Introducing Youth and Adults Alike to the Power of Songwriting

Back in 2014, best friends Michelle Chenard and Pete Kehoe decided that they wanted to hold songwriting workshops and other programs to connect kids and allow them to express themselves creatively through music. The idea came after the two led a workshop for adults on Mackinac Island. They decided to broaden the project into something more formal, thus beginning what would become Big Water Creative Arts (BWCA).

“It was a labor of love that grew over three years, but we didn’t feel like we were doing all we could, specifically in schools. We wanted kids and adults with disabilities to have access to our songwriting workshops as well,” says Chenard.

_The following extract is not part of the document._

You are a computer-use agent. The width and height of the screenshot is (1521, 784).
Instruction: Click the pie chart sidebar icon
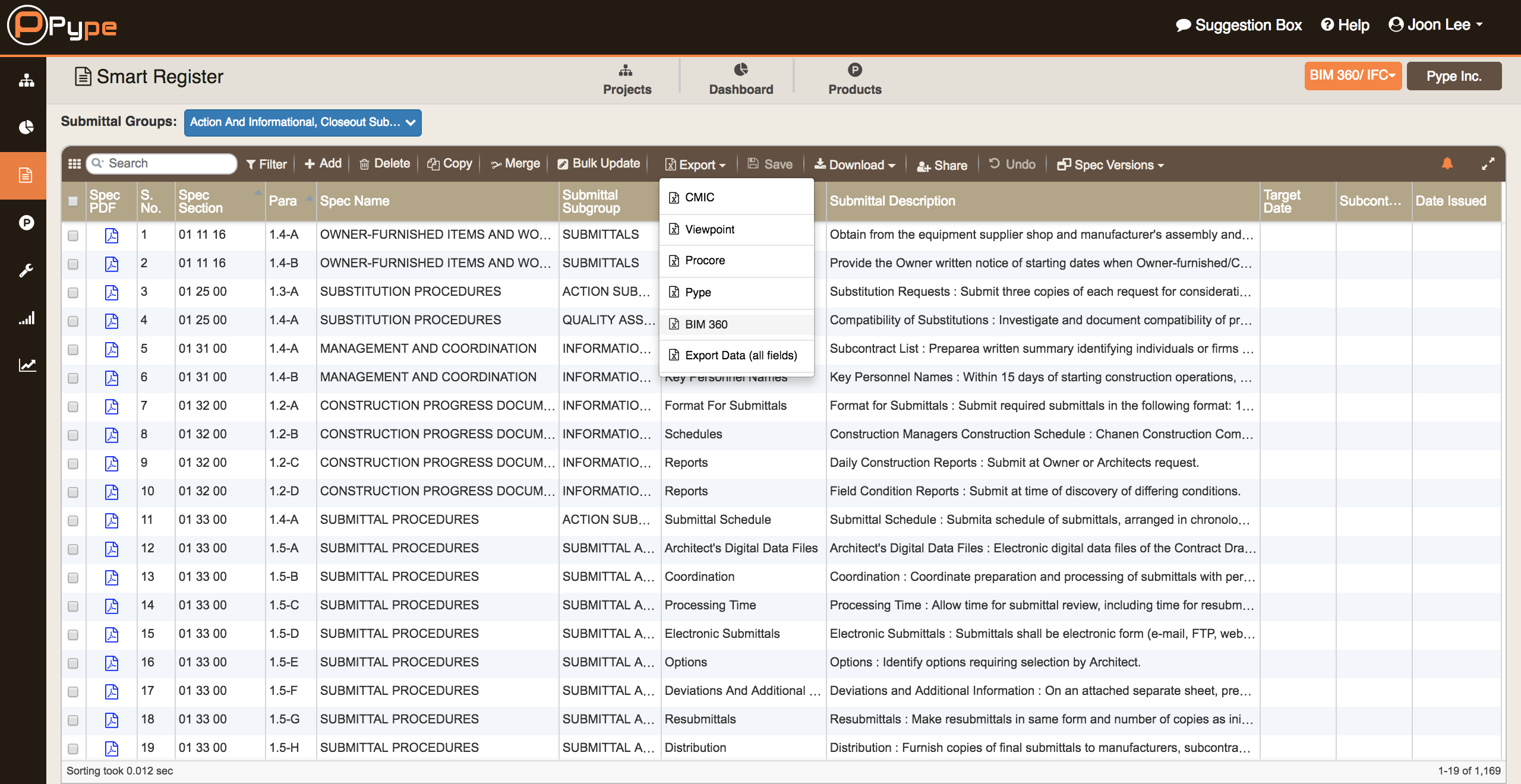26,127
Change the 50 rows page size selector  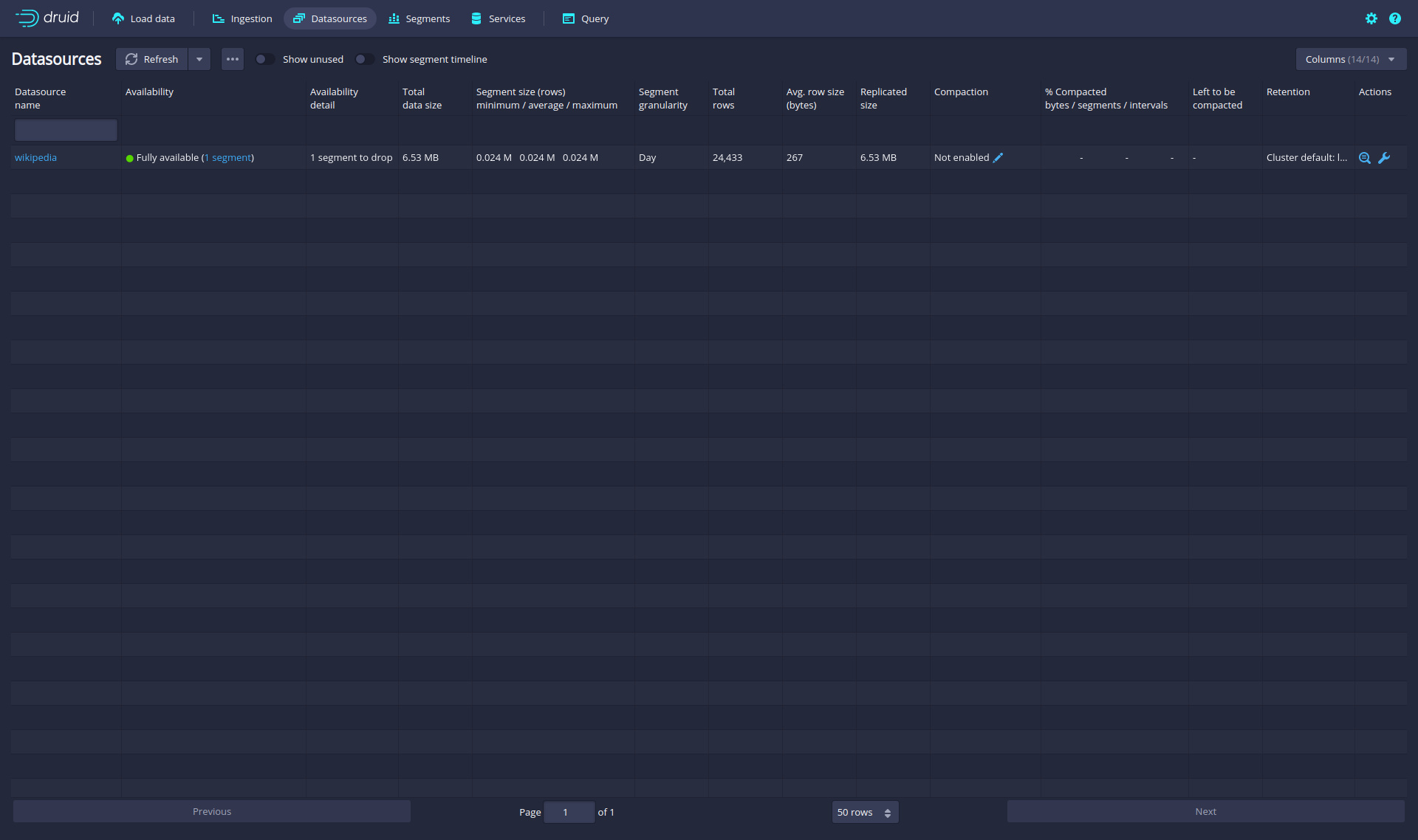pyautogui.click(x=865, y=812)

During the first year, Kehoe and Chenard taught a few songwriting programs at the Crooked Tree Arts Center in Petoskey and the Petoskey Music House. The program was running successfully, so the cofounders decided to incorporate it into their organizational model. They chose accessible songs from the Beatles or Taylor Swift to dissect with their students. In their second year, they were invited to teach at an area middle school and expanded their program yet again over the summer and through the fall with an organization called the Bergmann Center, which works with adults who have disabilities.

“It is scientifically proven over and over that listening to and playing music energizes the brain in powerful ways. In addition to that, a lot of these people don’t have an outlet for emotion. We hope not just to invigorate brain cells, but also to inspire people to express their feelings and emotions.”

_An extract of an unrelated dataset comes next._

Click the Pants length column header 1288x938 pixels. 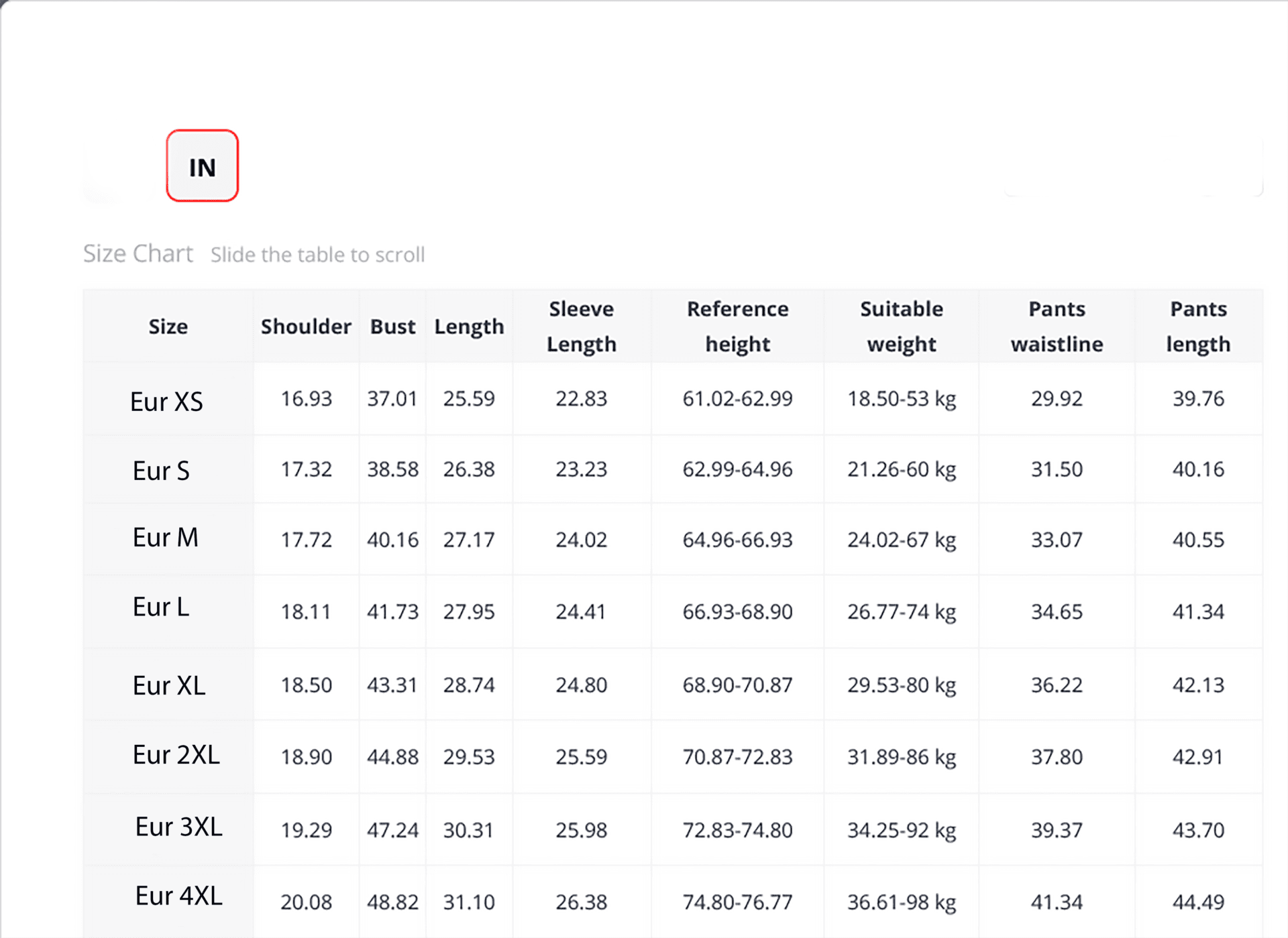[1198, 327]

In 2018, BWCA led successful fundraising efforts and participated in Petoskey’s Festival on the Bay, providing their organization with more stability and visibility. In their third year, BWCA’s momentum carried into the fall when they led a four-day songwriting workshop as well as an eight-week class in Gaylord.

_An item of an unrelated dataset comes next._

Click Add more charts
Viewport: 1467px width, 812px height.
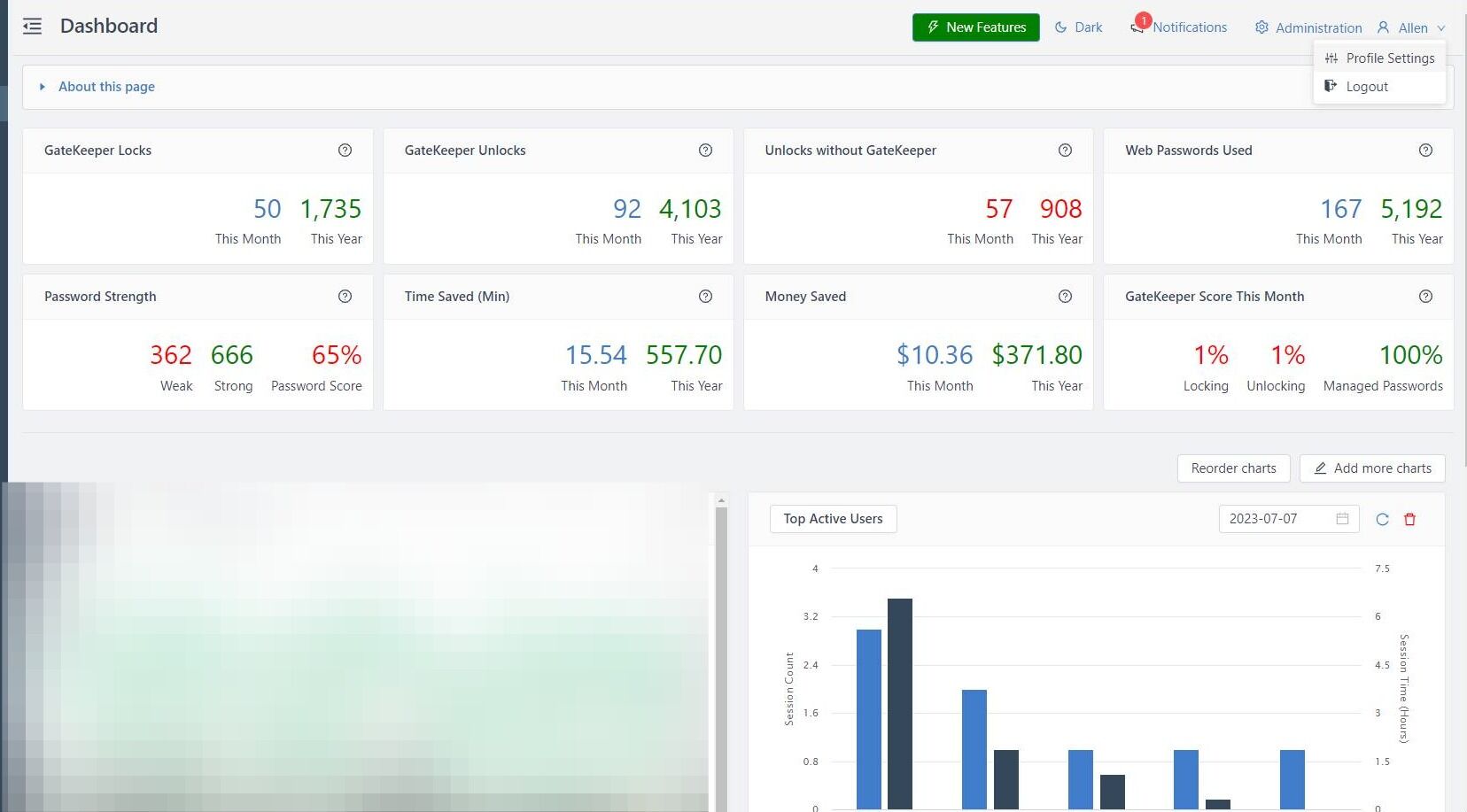1372,468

“We received so much positive feedback from these programs; it helped us gain some legs around the community.”

In five years, Chenard would like BWCA to be self-sustaining, with more staff and an ability to make an even greater impact.

“We’d like to be active throughout the state, from Detroit to the Upper Peninsula, reaching folks who need it the most. There are areas where the arts have been cut from school programming, leaving youth facing challenges who could benefit from a program like ours without any access.”

One of BWCA’s board members was recently approached to work with a young person who had been incarcerated and might benefit from sound music instruction. The board member agreed and was amazed at the development this individual achieved through participation in the program.

“You can make such a huge impact on people’s lives, people who might just need some direction and a reason to focus. I didn’t have issues per se, but I’m not sure where I would be without the influence of music in my life from an early age,” shared Chenard.

Challenges currently facing the organization include reaching those whose families might not have the money to send their kids to programs like BWCA. The organization needs to charge a small fee to pay instructors, but the point of it is to remain accessible to its target demographic.

Chenard started writing songs at a young age. Because her family moved around a lot when she was young, she was at a new school every year and would spend a lot of time alone.

“I would play my guitar and learn songs. I moved on from there, and I played in my first band in high school. Music has been a huge blessing in my life and allowed me to travel and meet a lot of people. I have a real passion for working with children. It’s the best feeling in the world when you see kids put together a few lines of a song and feel good about it. I want to give back.”